Yes, 150,000 people have died, at an average of 10 years before their time, and lots of those deaths were eminently preventable. That is an appalling number, but it is also somewhat smaller than the 11.4 million people who, as of March 2021, were in furloughed jobs.

That is a remarkably high number of people who have, in no uncertain terms, been saved from complete destitution, and who are quite grateful to the government for it.

Then there’s Brexit. People who voted for Brexit have spent several years being told how stupid they were to do so, a sentiment I cannot pretend to disagree with. But thanks to the horror show of the EU’s vaccination programme, Brexiteers, who are for the most part elderly, and so have been vaccinated, really can, with some justification, associate their vaccine with their wise decision to vote to leave the EU. They have been jabbed with pure Brexit.

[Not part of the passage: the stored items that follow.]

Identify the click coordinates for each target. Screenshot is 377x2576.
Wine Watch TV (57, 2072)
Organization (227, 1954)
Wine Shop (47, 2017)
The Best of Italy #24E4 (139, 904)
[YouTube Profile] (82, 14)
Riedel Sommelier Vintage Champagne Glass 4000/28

Brexit has saved their lives.

These things have, of course, turbocharged change that was happening anyway. As has already been stated countless times, Labour is now the party of young metropolitan graduates who like the idea of being aligned with working-class people, and try not to think too hard that said working-class people are nothing like them – not least as said working-class people probably own their own home and the graduates don’t.

Labour’s so-called heartlands, its core voters, have always been ferociously socially right wing, especially on immigration. And whoever’s in charge, whichever bit of the party is driving the bus, it can only go to one destination, and a load of its passengers have seen where they’re going and are jumping off long before they get there.

The Hartlepool result means that none of Tony Blair, Gordon Brown or Peter Mandelson’s old constituencies are Labour anymore. That is almost mesmerisingly awful.

Labour has got many grim nights ahead, and while they might not become much less grim, their grimness is likely to become less complex. Covid and Brexit may have accelerated change but they are about to fall away like the fuel tanks on a space rocket, leaving behind, after a very long absence, what might be a more normal politics. Two parties at least outwardly committed to making things a bit fairer.

Between now and 2024, at a bare minimum, Labour has to show it is more serious about levelling up than the government is. The task will be immensely difficult, but it will at least be simple. Well, simple if you don’t think too hard about the Scotland question, but more on that tomorrow, one suspects.